By 1440 GMT on Friday, Cimpor shares were up 15.3 percent to 6.30 euros, with analysts saying CSN would have to raise its offer to succeed. CSN shares fell 3.5 percent to 56.54 reais. Cimpor did not comment on the value of the bid when announcing it had received the approach.
Millennium analyst Joao Mateus said the business rationale for CSN's take-over bid was boosted by the "potential for the construction and cement areas in Brazil, especially with the 2016 Olympic Games and the 2014 (soccer) World Cup". "(But) they will surely have to review the price upwards as it is completely outdated," the Lisbon-based analyst said.
A spokesman for CSN in Lisbon said the offer was fair and "represents a significant value-added on the average share price in the last six months". CSN opened its first cement business unit in Brazil earlier this year. Cimpor, which has net debt of 1.8 billion euros, is Portugal's biggest cement maker with growing operations in a large number of countries including Brazil, China, Egypt, South Africa, Spain, and Turkey.

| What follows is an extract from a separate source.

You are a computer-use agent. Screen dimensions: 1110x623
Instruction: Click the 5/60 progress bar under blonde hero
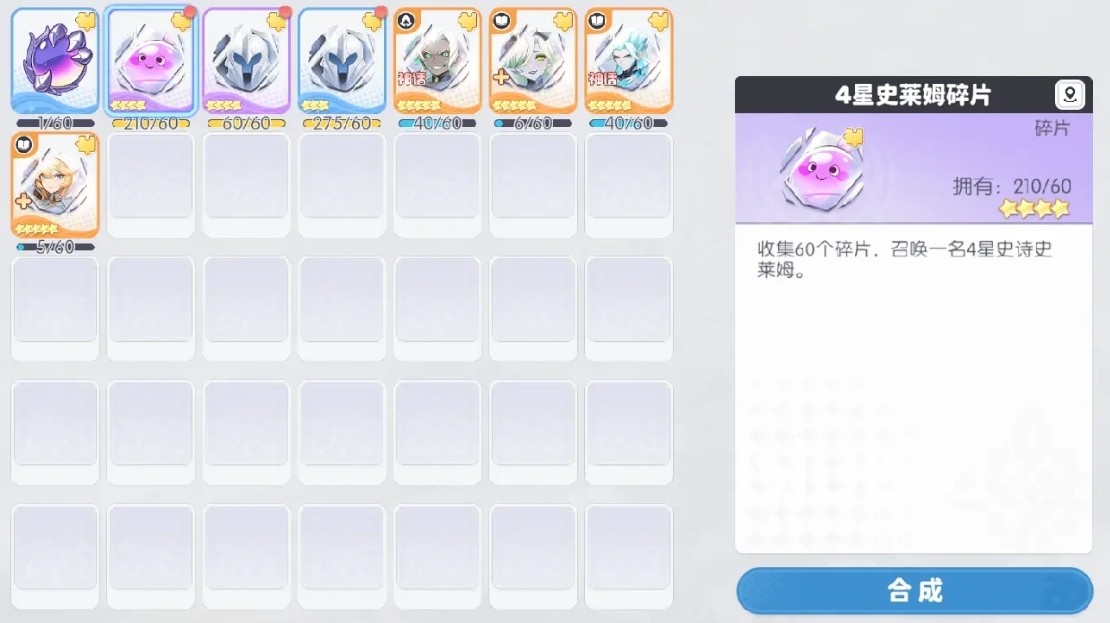[55, 247]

"The offer is part of CSN's business diversification and internationalisation strategy. The acquisition of control in Cimpor will provide access to consolidated markets and new markets with a high growth potential," Cimpor said.
Cimpor trades at 14.4 times 2010 earnings compared with French cement maker Lafarge at 14.2 and Swiss Holcim at 16.5, according to Thomson One. Cimpor has a number of large shareholders, including Portuguese construction company Teixeira Duarte with a 23 percent stake and French cement maker Lafarge with 17 percent while state-owned Portuguese bank Caixa Geral de Depositos holds 9.6 percent.
A Portuguese finance ministry spokeswoman said the government would not interfere with the proposed deal and it was "up to the shareholders to decide. In the case of CGD it is its board that is exclusively responsible for the matter".
"The fact that the shareholding structure is fragmented is what makes this take-over bid desirable. Recent news on shareholder instability makes the timing very appropriate," Mateus said. BPI analyst Bruno Silva said the bid could "open the door for a fight for control at Cimpor", adding there was potential for an upward revision of the offer price.